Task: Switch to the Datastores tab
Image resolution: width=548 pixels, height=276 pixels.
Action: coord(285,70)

******************************

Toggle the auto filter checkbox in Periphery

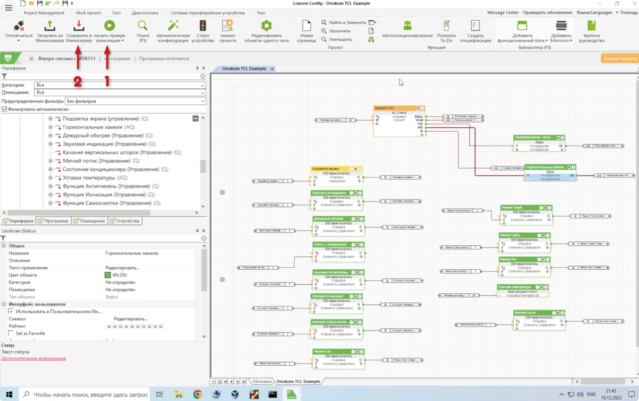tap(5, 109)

******************************

| Task directions |
Retype the listing from the line containing "Task: Switch to the Datastores tab" through the line containing "Action: coord(285,70)", with nothing changed.

| Output |
Task: Switch to the Datastores tab
Image resolution: width=548 pixels, height=276 pixels.
Action: coord(285,70)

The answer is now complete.